Quoted text —
Challenges abound for plumbing engineers in the revised LEED guidelines (Version 3.0), which has changed the name of LEED for Existing Buildings to LEED-AP Operations + Maintenance.

Rendering of  the “153 Milwaukee St.” project in Milwaukee, WI. The renovation project included a complete replacement of the plumbing, HVAC and lighting systems. Rendering created by/courtesy of Eppstein Uhen Architects.


First established in 1998 by the United States Green Building Council (USGBC), the LEED (Leadership in Energy and Environmental Design) rating system has quickly become the industry benchmark for a building’s sustainability and energy performance. More and more owners, corporations and developers are choosing to register their buildings under one of the various LEED rating systems. This growing trend has created many issues that need to be resolved.

The first part of this article reviews these issues, first and foremost being the alignment of the various LEED rating systems. Other issues include the streamlined project review process, credentialing tiers, planned rating system upgrades and enhanced LEED online functionality. The second part of the article focuses on key changes to LEED-EB and other changes that the plumbing industry needs to be concerned about.

Given information —
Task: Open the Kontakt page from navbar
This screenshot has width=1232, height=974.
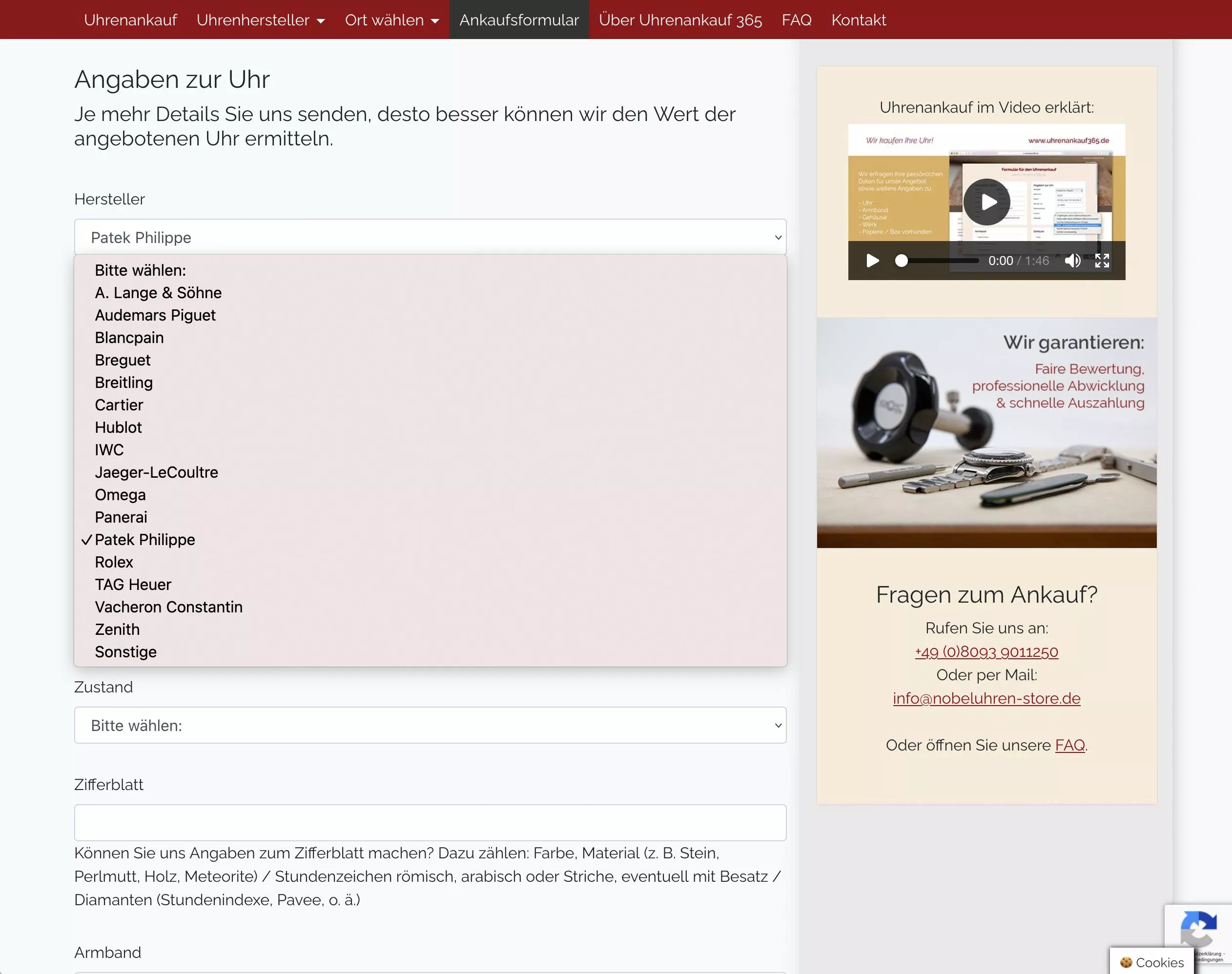Action: (859, 20)
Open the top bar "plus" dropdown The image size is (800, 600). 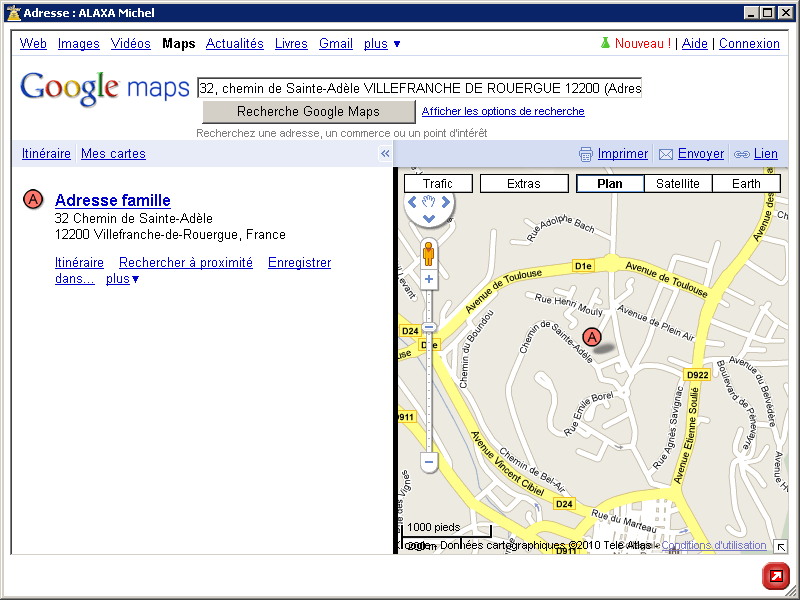click(382, 44)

Challenge —
Does each statement below agree with the LEED article? Answer yes or no, quoting the text's deciding words.
1. The United States Green Building Council first established the LEED rating system in 1998.
2. The 153 Milwaukee St. renovation kept the existing lighting systems.
3. The second part of the article reviews the alignment of the various LEED rating systems.
The material has no connection to the LEED article.

Solution —
1. Yes: "First established in 1998 by the United States Green Building Council (USGBC)"
2. No: "The renovation project included a complete replacement of the plumbing, HVAC and lighting systems."
3. No: "The first part of this article reviews these issues, first and foremost being the alignment of the various LEED rating systems."